Exercise — Can you reproduce the passage on Scrymgour's time as Deputy Chief Minister word for word, from "Scrymgour had taken" up to and including "of her father."?

BEGIN Selected passage

Chief Minister Clare Martin resigned in November 2007 after having lost the support of her caucus, and was replaced by Paul Henderson. The newly elected Henderson appointed Scrymgour as his deputy, which was considered a surprise choice at the time. On 24 December 2007 Scrymgour spent several hours at the emergency department of Royal Darwin Hospital undergoing treatment for "an emotional and physical collapse". In January 2008 Scrymgour was appointed Acting Chief Minister of the Northern Territory while the incumbent Paul Henderson was on holiday, becoming the first Aboriginal government leader in Australian history. She served for two weeks.

Scrymgour had taken on the education portfolio upon her ascension to Deputy Chief Minister, but had been regularly criticised in the press for her performance, particularly after her controversial sacking of the head of the territory's Education Department in 2008. This culminated in Henderson's decision in February 2009 to remove Scrymgour from the portfolio, shifting her to the less politically difficult Attorney-General role. The following week, Scrymgour resigned from Cabinet and as Deputy Chief Minister, citing recurring problems with depression caused by the death of her father.

END Selected passage
BEGIN Data provided

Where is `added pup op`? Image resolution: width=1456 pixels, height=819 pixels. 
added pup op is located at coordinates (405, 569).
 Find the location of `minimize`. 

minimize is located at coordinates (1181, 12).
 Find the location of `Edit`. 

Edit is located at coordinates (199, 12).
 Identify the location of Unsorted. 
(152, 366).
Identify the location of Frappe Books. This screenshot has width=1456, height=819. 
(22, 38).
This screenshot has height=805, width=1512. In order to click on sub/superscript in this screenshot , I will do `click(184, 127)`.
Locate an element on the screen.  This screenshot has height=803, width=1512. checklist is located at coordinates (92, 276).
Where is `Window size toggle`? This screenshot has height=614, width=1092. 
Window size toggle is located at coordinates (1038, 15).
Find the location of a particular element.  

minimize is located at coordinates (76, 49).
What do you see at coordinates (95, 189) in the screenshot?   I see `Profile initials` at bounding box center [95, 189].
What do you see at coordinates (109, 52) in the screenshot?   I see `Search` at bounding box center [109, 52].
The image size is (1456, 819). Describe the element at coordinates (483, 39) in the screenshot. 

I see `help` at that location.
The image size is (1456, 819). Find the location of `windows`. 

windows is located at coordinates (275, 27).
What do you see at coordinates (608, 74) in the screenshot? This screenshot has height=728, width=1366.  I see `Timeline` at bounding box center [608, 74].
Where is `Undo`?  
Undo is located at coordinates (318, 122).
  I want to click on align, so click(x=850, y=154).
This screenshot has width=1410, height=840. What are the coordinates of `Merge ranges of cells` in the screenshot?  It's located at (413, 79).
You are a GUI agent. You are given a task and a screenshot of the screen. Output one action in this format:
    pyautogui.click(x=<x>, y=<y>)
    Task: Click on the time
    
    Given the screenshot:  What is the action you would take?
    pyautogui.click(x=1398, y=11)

END Data provided

Output below —
Scrymgour had taken on the education portfolio upon her ascension to Deputy Chief Minister, but had been regularly criticised in the press for her performance, particularly after her controversial sacking of the head of the territory's Education Department in 2008. This culminated in Henderson's decision in February 2009 to remove Scrymgour from the portfolio, shifting her to the less politically difficult Attorney-General role. The following week, Scrymgour resigned from Cabinet and as Deputy Chief Minister, citing recurring problems with depression caused by the death of her father.